**THE PROBLEM:**
Your task is to retype each line of the data below exactly.

**EXTRACTED RECORDS:**

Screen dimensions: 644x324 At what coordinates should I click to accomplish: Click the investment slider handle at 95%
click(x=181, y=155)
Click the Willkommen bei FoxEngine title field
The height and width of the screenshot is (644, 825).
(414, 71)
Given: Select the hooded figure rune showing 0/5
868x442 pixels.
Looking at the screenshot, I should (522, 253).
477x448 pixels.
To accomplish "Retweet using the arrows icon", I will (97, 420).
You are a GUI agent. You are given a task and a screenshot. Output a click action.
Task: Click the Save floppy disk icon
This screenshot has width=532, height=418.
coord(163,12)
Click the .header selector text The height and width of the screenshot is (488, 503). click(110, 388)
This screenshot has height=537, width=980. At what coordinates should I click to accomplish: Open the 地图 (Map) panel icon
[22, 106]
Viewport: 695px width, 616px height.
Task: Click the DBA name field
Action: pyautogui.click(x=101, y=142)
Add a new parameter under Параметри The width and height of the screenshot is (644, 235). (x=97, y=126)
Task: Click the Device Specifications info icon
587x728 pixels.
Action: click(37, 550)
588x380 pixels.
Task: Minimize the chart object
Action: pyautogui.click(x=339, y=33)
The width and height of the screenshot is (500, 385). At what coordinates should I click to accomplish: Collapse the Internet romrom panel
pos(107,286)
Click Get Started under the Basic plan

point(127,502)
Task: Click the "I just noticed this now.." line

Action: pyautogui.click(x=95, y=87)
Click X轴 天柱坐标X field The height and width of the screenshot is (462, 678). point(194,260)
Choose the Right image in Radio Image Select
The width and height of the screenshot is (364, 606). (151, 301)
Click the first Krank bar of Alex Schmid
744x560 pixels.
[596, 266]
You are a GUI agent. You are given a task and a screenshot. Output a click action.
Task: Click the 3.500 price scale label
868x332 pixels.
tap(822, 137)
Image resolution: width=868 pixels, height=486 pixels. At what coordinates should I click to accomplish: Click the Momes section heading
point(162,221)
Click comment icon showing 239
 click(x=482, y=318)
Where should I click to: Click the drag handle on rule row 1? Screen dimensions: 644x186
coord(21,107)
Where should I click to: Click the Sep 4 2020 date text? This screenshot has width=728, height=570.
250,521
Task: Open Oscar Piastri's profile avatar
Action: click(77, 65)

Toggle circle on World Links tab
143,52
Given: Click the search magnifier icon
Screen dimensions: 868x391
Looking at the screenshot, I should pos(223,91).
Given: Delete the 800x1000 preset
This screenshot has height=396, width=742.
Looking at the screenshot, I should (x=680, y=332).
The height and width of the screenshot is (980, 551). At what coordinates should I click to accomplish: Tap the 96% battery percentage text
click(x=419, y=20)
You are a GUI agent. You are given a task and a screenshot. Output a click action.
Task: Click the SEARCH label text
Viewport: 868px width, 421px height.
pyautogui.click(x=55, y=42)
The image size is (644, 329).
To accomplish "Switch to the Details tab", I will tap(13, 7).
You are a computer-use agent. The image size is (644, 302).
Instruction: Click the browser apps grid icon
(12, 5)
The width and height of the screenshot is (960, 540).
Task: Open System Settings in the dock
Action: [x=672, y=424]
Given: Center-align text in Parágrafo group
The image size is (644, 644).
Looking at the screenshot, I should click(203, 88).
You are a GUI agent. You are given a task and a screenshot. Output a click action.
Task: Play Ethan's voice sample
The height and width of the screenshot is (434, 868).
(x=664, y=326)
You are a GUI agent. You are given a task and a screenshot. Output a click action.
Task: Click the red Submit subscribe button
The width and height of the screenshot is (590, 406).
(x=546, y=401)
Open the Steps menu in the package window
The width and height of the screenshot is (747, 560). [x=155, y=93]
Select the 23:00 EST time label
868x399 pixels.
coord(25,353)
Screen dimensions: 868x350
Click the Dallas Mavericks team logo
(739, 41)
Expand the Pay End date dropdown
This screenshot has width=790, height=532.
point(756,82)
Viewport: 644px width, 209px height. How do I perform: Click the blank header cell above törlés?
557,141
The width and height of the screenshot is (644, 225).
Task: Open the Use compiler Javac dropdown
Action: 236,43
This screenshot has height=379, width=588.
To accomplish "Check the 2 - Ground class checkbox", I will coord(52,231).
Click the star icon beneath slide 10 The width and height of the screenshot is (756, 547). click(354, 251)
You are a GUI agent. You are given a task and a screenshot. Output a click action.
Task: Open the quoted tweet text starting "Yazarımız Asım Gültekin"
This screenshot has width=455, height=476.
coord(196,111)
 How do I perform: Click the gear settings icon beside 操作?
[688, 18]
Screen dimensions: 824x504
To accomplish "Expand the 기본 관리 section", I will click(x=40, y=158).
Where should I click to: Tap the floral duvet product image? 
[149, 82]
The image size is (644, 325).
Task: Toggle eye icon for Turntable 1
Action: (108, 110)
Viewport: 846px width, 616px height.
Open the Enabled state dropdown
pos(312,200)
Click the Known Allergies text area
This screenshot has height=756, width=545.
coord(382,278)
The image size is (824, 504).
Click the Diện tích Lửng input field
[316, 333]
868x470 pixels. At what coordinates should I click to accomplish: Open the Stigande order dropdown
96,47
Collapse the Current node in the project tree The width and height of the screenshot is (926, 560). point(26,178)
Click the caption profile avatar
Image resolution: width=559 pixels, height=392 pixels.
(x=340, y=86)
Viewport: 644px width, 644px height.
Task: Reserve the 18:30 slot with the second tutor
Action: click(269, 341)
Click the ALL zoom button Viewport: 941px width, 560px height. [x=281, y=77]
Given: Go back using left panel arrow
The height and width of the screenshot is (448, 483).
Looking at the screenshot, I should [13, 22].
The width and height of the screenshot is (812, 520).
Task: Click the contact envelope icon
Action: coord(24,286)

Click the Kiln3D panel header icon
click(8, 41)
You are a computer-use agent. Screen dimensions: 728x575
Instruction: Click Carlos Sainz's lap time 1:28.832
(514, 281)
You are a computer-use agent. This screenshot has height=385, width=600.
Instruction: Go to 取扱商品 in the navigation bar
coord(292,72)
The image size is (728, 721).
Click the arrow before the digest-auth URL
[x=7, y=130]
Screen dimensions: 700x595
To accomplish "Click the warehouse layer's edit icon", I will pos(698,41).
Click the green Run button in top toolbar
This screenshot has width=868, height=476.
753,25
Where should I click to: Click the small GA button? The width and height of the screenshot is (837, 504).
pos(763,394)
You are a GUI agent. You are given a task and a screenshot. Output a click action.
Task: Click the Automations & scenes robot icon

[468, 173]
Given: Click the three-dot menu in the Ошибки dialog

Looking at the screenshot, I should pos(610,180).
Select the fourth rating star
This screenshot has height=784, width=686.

**RESULT FOR THIS TASK:**
Screen dimensions: 644x324 At what coordinates should I click to accomplish: Click the investment slider handle at 95%
click(x=181, y=155)
Click the Willkommen bei FoxEngine title field
The height and width of the screenshot is (644, 825).
(414, 71)
Given: Select the hooded figure rune showing 0/5
868x442 pixels.
Looking at the screenshot, I should (522, 253).
477x448 pixels.
To accomplish "Retweet using the arrows icon", I will (97, 420).
You are a GUI agent. You are given a task and a screenshot. Output a click action.
Task: Click the Save floppy disk icon
This screenshot has width=532, height=418.
coord(163,12)
Click the .header selector text The height and width of the screenshot is (488, 503). click(110, 388)
This screenshot has height=537, width=980. At what coordinates should I click to accomplish: Open the 地图 (Map) panel icon
[22, 106]
Viewport: 695px width, 616px height.
Task: Click the DBA name field
Action: pyautogui.click(x=101, y=142)
Add a new parameter under Параметри The width and height of the screenshot is (644, 235). (x=97, y=126)
Task: Click the Device Specifications info icon
587x728 pixels.
Action: click(37, 550)
588x380 pixels.
Task: Minimize the chart object
Action: pyautogui.click(x=339, y=33)
The width and height of the screenshot is (500, 385). At what coordinates should I click to accomplish: Collapse the Internet romrom panel
pos(107,286)
Click Get Started under the Basic plan

point(127,502)
Task: Click the "I just noticed this now.." line

Action: pyautogui.click(x=95, y=87)
Click X轴 天柱坐标X field The height and width of the screenshot is (462, 678). point(194,260)
Choose the Right image in Radio Image Select
The width and height of the screenshot is (364, 606). (151, 301)
Click the first Krank bar of Alex Schmid
744x560 pixels.
[596, 266]
You are a GUI agent. You are given a task and a screenshot. Output a click action.
Task: Click the 3.500 price scale label
868x332 pixels.
tap(822, 137)
Image resolution: width=868 pixels, height=486 pixels. At what coordinates should I click to accomplish: Click the Momes section heading
point(162,221)
Click comment icon showing 239
 click(x=482, y=318)
Where should I click to: Click the drag handle on rule row 1? Screen dimensions: 644x186
coord(21,107)
Where should I click to: Click the Sep 4 2020 date text? This screenshot has width=728, height=570.
250,521
Task: Open Oscar Piastri's profile avatar
Action: click(77, 65)

Toggle circle on World Links tab
143,52
Given: Click the search magnifier icon
Screen dimensions: 868x391
Looking at the screenshot, I should pos(223,91).
Given: Delete the 800x1000 preset
This screenshot has height=396, width=742.
Looking at the screenshot, I should (x=680, y=332).
The height and width of the screenshot is (980, 551). At what coordinates should I click to accomplish: Tap the 96% battery percentage text
click(x=419, y=20)
You are a GUI agent. You are given a task and a screenshot. Output a click action.
Task: Click the SEARCH label text
Viewport: 868px width, 421px height.
pyautogui.click(x=55, y=42)
The image size is (644, 329).
To accomplish "Switch to the Details tab", I will tap(13, 7).
You are a computer-use agent. The image size is (644, 302).
Instruction: Click the browser apps grid icon
(12, 5)
The width and height of the screenshot is (960, 540).
Task: Open System Settings in the dock
Action: [x=672, y=424]
Given: Center-align text in Parágrafo group
The image size is (644, 644).
Looking at the screenshot, I should click(203, 88).
You are a GUI agent. You are given a task and a screenshot. Output a click action.
Task: Play Ethan's voice sample
The height and width of the screenshot is (434, 868).
(x=664, y=326)
You are a GUI agent. You are given a task and a screenshot. Output a click action.
Task: Click the red Submit subscribe button
The width and height of the screenshot is (590, 406).
(x=546, y=401)
Open the Steps menu in the package window
The width and height of the screenshot is (747, 560). [x=155, y=93]
Select the 23:00 EST time label
868x399 pixels.
coord(25,353)
Screen dimensions: 868x350
Click the Dallas Mavericks team logo
(739, 41)
Expand the Pay End date dropdown
This screenshot has width=790, height=532.
point(756,82)
Viewport: 644px width, 209px height. How do I perform: Click the blank header cell above törlés?
557,141
The width and height of the screenshot is (644, 225).
Task: Open the Use compiler Javac dropdown
Action: 236,43
This screenshot has height=379, width=588.
To accomplish "Check the 2 - Ground class checkbox", I will coord(52,231).
Click the star icon beneath slide 10 The width and height of the screenshot is (756, 547). click(354, 251)
You are a GUI agent. You are given a task and a screenshot. Output a click action.
Task: Open the quoted tweet text starting "Yazarımız Asım Gültekin"
This screenshot has width=455, height=476.
coord(196,111)
 How do I perform: Click the gear settings icon beside 操作?
[688, 18]
Screen dimensions: 824x504
To accomplish "Expand the 기본 관리 section", I will click(x=40, y=158).
Where should I click to: Tap the floral duvet product image? 
[149, 82]
The image size is (644, 325).
Task: Toggle eye icon for Turntable 1
Action: (108, 110)
Viewport: 846px width, 616px height.
Open the Enabled state dropdown
pos(312,200)
Click the Known Allergies text area
This screenshot has height=756, width=545.
coord(382,278)
The image size is (824, 504).
Click the Diện tích Lửng input field
[316, 333]
868x470 pixels. At what coordinates should I click to accomplish: Open the Stigande order dropdown
96,47
Collapse the Current node in the project tree The width and height of the screenshot is (926, 560). point(26,178)
Click the caption profile avatar
Image resolution: width=559 pixels, height=392 pixels.
(x=340, y=86)
Viewport: 644px width, 644px height.
Task: Reserve the 18:30 slot with the second tutor
Action: click(269, 341)
Click the ALL zoom button Viewport: 941px width, 560px height. [x=281, y=77]
Given: Go back using left panel arrow
The height and width of the screenshot is (448, 483).
Looking at the screenshot, I should [13, 22].
The width and height of the screenshot is (812, 520).
Task: Click the contact envelope icon
Action: coord(24,286)

Click the Kiln3D panel header icon
click(8, 41)
You are a computer-use agent. Screen dimensions: 728x575
Instruction: Click Carlos Sainz's lap time 1:28.832
(514, 281)
You are a computer-use agent. This screenshot has height=385, width=600.
Instruction: Go to 取扱商品 in the navigation bar
coord(292,72)
The image size is (728, 721).
Click the arrow before the digest-auth URL
[x=7, y=130]
Screen dimensions: 700x595
To accomplish "Click the warehouse layer's edit icon", I will pos(698,41).
Click the green Run button in top toolbar
This screenshot has width=868, height=476.
753,25
Where should I click to: Click the small GA button? The width and height of the screenshot is (837, 504).
pos(763,394)
You are a GUI agent. You are given a task and a screenshot. Output a click action.
Task: Click the Automations & scenes robot icon

[468, 173]
Given: Click the three-dot menu in the Ошибки dialog

Looking at the screenshot, I should pos(610,180).
Select the fourth rating star
This screenshot has height=784, width=686.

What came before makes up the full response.